The patient's family reported that during sleep she would vocalize loudly and move her limbs, raising a suspicion of REM sleep behavioral disorder; however, overnight sleep study demonstrated catathrenia.

There was a short-lived response to levodopa (600 mg/d) and 5 mg selegiline with little response to dopamine agonists. Over the following years, she continued to decline and became increasingly dependent. She developed dysphagia and died at age 59 of a lower respiratory tract infection.

Exome sequencing was carried out, and we identified candidate genes by prioritizing rare (minor allele frequency <0.01), homozygous, and nonsynonymous coding variants. This identified 38 such variants, only one of which was found in a gene previously implicated in neurologic disease, EPM2A.

We identified a likely pathogenic homozygous mutation in EPM2A (c.962T>G p. F321C). The variant occurs at a highly conserved residue and has a frequency of 0.000008242 in the Exome Aggregation Consortium database.[4] It was also found in the homozygous state in the patient's affected sister and heterozygous state in 2 unaffected siblings.

The EPM2A gene is alternatively spliced into at least 5 isoforms.
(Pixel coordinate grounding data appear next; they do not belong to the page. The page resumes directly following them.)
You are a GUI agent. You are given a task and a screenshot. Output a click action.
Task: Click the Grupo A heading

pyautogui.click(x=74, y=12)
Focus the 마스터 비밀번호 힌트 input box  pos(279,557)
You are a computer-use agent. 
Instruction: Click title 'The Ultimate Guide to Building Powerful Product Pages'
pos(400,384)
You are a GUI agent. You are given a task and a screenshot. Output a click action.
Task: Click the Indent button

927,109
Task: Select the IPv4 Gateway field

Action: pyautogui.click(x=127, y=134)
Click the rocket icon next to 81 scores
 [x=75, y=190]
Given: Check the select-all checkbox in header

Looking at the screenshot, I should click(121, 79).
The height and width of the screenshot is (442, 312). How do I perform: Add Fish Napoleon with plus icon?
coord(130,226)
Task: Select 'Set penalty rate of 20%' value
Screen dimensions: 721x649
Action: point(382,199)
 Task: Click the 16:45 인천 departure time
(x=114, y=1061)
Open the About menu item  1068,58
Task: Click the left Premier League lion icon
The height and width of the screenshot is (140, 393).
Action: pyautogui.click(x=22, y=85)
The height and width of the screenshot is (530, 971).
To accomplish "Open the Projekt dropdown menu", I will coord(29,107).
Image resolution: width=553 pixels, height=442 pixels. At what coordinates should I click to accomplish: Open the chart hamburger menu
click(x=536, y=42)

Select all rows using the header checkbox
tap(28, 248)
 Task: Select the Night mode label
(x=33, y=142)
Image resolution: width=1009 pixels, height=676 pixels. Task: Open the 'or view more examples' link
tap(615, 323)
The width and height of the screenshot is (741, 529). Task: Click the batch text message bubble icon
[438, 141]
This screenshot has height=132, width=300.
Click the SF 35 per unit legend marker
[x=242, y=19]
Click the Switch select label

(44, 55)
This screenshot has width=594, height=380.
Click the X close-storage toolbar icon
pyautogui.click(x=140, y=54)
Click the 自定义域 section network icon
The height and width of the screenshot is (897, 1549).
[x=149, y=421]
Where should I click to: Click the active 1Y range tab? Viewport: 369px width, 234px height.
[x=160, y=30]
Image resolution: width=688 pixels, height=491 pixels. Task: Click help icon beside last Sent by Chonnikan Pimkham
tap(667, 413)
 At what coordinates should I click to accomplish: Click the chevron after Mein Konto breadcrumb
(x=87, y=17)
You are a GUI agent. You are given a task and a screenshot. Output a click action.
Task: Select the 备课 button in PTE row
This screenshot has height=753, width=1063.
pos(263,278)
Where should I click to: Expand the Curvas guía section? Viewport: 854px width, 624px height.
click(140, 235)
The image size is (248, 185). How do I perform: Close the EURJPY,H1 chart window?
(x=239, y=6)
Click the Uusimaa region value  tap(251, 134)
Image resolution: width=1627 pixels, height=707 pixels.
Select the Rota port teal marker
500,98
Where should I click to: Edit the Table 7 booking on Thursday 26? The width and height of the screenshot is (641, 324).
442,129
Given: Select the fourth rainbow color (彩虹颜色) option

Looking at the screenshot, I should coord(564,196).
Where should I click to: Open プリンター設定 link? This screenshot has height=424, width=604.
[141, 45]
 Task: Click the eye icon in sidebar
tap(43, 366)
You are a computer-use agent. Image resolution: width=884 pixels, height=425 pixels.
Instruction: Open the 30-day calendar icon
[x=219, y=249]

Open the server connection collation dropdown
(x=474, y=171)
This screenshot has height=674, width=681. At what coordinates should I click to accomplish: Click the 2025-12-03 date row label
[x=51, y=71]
Of the 2 major isoforms, one is 317 amino acids long and localizes to the nucleus while the other is 331 amino acids long and localizes to the rough endoplasmic reticulum.[5,6] Almost all mutations in EPM2A have been found in the region of the gene common to both major isoforms.

The mutation found in this patient is predicted to affect only the cytoplasmic isoform of the laforin protein. This may explain the extremely late onset and slow progression of disease in our patient. From previous work, we can hypothesize that in our patient the cytoplasmic isoform has severely reduced the phosphatase activity[6] while the nuclear isoform is unaffected.

Prominent parkinsonism has not previously been associated with LD and may have developed in the context of our patient's long survival. This case broadens the phenotype of LD and provides evidence of a genotype-phenotype correlation in the EPM2A gene.